TEKSTFRAGMENT —
* * *

12 zaterdag 23 juli 2011
Door: Tien
Blijf op de hoogte en volg Tineke
25 Juli 2011 | Gambia, Banjul
Ik geniet van de het koele avondwindje. Mijn huid voelt verbrand aan na het fietstochtje van vanochtend. Het zou een vrije dag voor ons worden en we zouden met de fiets naar zee rijden. Van samen gaan was helaas geen sprake. Djanko’s broer wist hem nog voor het ontbijt weg te roepen om op het land te gaan werken. Hem in zo’n geval ervan overtuigen dat het ons laatste weekend samen is heeft totaal geen zin, is mijn ervaring. Maar ik ben wel woedend. Ik giet de koffie naar binnen, maak de fiets klaar – er mankeert altijd wat aan en het duurt minimaal twee weken voor hij weer echt gebruiksklaar is – en keil gefrustreerd de badspullen in het zojuist gemonteerde fietstasje. Onderwijl denkend “het is zoals het is, hij zal nooit veranderen”.

* * *

GESELECTEERDE GEGEVENS —
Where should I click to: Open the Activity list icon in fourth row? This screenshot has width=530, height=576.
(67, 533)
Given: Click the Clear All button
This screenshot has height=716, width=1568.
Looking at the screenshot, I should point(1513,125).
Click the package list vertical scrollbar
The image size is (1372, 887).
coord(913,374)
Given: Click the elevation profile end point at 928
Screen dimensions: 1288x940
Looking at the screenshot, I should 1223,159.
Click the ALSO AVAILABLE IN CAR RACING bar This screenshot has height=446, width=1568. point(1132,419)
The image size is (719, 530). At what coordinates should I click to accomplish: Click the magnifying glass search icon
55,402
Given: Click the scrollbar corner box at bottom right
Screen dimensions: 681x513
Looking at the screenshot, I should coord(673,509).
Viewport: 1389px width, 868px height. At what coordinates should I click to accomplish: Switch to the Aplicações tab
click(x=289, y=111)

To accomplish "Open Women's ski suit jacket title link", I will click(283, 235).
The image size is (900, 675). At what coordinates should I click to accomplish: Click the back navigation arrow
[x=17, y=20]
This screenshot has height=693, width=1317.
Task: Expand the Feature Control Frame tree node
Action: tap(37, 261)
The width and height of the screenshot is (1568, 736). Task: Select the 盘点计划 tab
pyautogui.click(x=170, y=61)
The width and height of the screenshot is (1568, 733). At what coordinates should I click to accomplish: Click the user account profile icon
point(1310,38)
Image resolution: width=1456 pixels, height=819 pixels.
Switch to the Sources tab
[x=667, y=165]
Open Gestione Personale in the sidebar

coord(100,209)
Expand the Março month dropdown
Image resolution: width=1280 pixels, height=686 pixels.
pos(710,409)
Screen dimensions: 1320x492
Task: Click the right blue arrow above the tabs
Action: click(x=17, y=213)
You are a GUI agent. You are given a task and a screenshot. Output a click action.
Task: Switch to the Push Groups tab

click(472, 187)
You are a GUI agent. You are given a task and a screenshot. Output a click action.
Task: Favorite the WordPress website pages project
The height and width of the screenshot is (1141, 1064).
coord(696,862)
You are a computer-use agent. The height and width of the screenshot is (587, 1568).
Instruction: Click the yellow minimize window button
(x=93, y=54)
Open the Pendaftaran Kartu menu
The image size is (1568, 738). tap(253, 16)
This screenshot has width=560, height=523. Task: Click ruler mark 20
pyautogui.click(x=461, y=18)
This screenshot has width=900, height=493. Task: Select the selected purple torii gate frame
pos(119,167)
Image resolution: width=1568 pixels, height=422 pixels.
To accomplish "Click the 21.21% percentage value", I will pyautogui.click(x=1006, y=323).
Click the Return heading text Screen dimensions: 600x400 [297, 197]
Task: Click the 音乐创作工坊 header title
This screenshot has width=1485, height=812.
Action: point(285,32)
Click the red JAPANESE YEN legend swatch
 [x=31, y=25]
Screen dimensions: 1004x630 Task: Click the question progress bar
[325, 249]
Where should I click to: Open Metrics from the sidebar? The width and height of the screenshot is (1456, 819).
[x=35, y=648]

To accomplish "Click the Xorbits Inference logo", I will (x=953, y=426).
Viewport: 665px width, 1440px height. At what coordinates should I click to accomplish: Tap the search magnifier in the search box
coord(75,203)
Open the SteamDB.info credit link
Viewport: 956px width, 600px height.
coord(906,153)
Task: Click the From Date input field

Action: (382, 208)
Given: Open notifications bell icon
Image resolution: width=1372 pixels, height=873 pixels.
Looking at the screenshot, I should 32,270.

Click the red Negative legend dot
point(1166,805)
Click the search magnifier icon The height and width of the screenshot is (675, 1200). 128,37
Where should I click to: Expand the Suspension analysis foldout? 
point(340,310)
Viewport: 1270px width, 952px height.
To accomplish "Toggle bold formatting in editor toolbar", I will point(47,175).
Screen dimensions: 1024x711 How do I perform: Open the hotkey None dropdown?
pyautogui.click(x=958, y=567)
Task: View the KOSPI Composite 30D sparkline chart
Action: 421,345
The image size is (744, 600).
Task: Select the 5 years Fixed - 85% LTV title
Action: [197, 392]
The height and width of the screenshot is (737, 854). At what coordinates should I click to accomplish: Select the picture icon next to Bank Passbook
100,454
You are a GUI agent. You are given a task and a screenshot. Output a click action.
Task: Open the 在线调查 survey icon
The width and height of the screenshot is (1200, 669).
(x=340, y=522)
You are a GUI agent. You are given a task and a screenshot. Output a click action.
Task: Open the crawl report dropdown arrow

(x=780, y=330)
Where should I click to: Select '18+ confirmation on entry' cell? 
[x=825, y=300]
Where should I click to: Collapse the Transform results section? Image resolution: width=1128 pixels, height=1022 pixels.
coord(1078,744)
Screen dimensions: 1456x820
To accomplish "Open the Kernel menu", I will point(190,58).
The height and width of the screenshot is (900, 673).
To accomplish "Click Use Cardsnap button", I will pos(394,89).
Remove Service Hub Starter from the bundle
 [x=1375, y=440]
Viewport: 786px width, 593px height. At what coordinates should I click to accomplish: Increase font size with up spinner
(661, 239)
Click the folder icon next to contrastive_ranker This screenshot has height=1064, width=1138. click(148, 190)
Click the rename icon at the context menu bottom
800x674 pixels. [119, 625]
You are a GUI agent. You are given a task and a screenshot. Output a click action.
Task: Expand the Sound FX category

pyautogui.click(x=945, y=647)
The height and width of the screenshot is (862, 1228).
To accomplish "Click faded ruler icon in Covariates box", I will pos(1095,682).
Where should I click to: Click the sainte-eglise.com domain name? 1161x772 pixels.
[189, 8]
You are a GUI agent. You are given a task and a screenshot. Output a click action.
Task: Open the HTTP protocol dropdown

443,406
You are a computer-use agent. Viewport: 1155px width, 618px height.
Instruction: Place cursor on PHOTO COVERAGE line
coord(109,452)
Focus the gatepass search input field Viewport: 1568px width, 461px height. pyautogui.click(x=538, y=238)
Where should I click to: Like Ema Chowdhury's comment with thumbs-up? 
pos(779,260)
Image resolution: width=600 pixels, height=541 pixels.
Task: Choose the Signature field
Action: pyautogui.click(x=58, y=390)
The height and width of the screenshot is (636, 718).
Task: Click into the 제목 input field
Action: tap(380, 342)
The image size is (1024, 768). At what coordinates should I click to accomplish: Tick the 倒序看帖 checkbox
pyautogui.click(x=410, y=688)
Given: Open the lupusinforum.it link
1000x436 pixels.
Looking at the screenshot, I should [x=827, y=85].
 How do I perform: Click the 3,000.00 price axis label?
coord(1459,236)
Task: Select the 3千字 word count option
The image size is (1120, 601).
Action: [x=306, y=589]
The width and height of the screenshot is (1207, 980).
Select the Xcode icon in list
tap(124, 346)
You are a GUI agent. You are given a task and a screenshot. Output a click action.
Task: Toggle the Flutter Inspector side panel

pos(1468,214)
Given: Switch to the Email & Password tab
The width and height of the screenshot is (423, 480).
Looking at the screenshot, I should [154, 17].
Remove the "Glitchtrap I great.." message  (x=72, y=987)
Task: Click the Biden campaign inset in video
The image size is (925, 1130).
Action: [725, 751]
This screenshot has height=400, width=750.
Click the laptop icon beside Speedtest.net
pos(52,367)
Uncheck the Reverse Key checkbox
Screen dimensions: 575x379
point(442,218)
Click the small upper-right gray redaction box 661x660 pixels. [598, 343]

* * *

OPDRACHT —
Beantwoord aan de hand van het tekstfragment:
(a) Wat zouden ze op hun vrije dag gaan doen?
(b) Wie riep Djanko voor het ontbijt weg, en waarvoor?
(c) Hoe lang duurt het minimaal voordat de fiets weer echt gebruiksklaar is?
De gegevens staan los van het tekstfragment.

ANTWOORD —
(a) Met de fiets naar zee rijden.
(b) Zijn broer, om op het land te gaan werken.
(c) Minimaal twee weken.